There are seven entries in the attribute set for this puzzle, at 24-, 35-, 49-, 70-, 90-, 106- and 118-Across. Each has a trivial question as a clue, and each is a common term or phrase that is transformed by adding the same character pair to Inspector Clouseau-style French homologue. Things are so silly!
Take 24-Across: “Why is the party about to get a little less hip?” Resolves to SQUARE EN ROUTE. This means that “square”, spoil the party (United Nations Rabat Air in French)arrive to eat all the appetizers and have a blast Bertrand plastic. It’s also a play about the “square root” of course.
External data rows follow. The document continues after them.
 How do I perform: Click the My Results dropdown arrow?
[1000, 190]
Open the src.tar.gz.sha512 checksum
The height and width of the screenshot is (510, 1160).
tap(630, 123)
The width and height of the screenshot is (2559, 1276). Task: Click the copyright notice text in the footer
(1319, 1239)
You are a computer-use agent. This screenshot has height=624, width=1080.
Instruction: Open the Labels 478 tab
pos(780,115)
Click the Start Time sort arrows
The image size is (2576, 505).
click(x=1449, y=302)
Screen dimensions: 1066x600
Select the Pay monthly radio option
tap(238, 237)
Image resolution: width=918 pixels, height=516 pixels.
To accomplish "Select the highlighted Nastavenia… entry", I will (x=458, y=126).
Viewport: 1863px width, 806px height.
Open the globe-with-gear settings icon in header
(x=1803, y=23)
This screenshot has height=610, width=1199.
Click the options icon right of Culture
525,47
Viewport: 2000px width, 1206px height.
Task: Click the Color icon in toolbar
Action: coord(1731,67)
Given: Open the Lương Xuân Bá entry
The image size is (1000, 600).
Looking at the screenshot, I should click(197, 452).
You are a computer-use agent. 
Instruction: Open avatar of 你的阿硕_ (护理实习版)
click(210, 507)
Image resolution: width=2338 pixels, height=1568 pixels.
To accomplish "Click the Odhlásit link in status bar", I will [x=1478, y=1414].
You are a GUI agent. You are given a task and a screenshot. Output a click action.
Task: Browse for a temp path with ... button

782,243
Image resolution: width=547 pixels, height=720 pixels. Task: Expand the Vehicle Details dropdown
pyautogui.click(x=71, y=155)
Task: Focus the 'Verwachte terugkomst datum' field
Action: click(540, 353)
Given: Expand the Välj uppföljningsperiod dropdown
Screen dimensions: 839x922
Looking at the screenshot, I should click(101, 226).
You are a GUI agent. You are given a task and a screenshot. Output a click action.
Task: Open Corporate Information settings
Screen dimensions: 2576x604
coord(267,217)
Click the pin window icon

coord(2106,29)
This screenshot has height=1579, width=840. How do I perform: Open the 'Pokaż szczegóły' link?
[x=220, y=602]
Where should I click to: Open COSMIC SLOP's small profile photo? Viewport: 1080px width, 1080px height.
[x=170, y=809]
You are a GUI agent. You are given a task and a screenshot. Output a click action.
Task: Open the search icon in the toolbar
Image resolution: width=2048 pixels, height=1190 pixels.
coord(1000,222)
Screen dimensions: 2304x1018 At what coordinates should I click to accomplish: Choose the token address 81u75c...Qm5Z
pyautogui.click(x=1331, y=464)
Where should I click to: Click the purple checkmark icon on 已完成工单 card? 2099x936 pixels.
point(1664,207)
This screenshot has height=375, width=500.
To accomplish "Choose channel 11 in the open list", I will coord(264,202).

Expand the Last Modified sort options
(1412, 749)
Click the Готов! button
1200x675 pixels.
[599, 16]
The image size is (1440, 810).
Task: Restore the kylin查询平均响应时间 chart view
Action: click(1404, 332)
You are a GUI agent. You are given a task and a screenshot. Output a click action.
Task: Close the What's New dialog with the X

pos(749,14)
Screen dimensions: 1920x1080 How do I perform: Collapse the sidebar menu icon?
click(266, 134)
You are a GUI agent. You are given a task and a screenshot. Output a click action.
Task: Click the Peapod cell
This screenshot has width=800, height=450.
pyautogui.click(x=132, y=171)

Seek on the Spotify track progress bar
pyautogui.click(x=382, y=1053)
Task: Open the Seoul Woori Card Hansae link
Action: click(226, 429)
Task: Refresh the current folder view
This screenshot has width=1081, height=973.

In 106-Across, the clue is “What do students often do in a karate class?” The answer is chopping en block. This was less obvious to me – not the “chopping block” part, but I’m not very familiar with EN BLOC. It is similar to “collectively” (which does not appear in this puzzle) and It seems to be used mostly in medicine, law and politics.
The guide in 90-Across was tough, too, but for a different reason. “A dish cooked to smooth things out after a fight?” It dissolves beautifully: it is a complete make-up. I had decided that the term that Mr. Lieberman was playing on here was “makeup TreeHe was confused. Keep in mind, however, that we are dealing with homophones. Thinking out loud, we actually start with “Makeup can“which many of us have in our area Sal de Pins. (I enjoyed solving this puzzle out loud, recalling bits and pieces of French high school, and I’m sure I sounded like a flock of precious sheep to anyone around me.)
Sure enough, the main theme is the center sprawl in 70-Across: “Get ready for a sword fight, McKellen and Fleming and all the other names out there!” I hope you realized that there are two “Ian” in this guide; However, his answer is very pleasant. Read it as EN GARDE, IANS OF THE GALAXY.
I hope you enjoyed the solution! My original submission included the subject entry DATA EN POINTE [“Star Trek” android reaching for something on a high shelf?]. The problem with this entry (aside from being not so funny) is that the French “en pointe” is not pronounced like the English “on point”, which I didn’t know until the editors broke the news. This led to some tweaks and the alternate entry CHOPPING EN BLOC, which is now one of my favorite theme entries – so all is well and ends well.
Special shout-outs go to Adam Wagner and Rafa Musa, who have often endured “Is this funny?” Inquiries about potential trait entries, as well as to the guy on the far left of the 30-Across.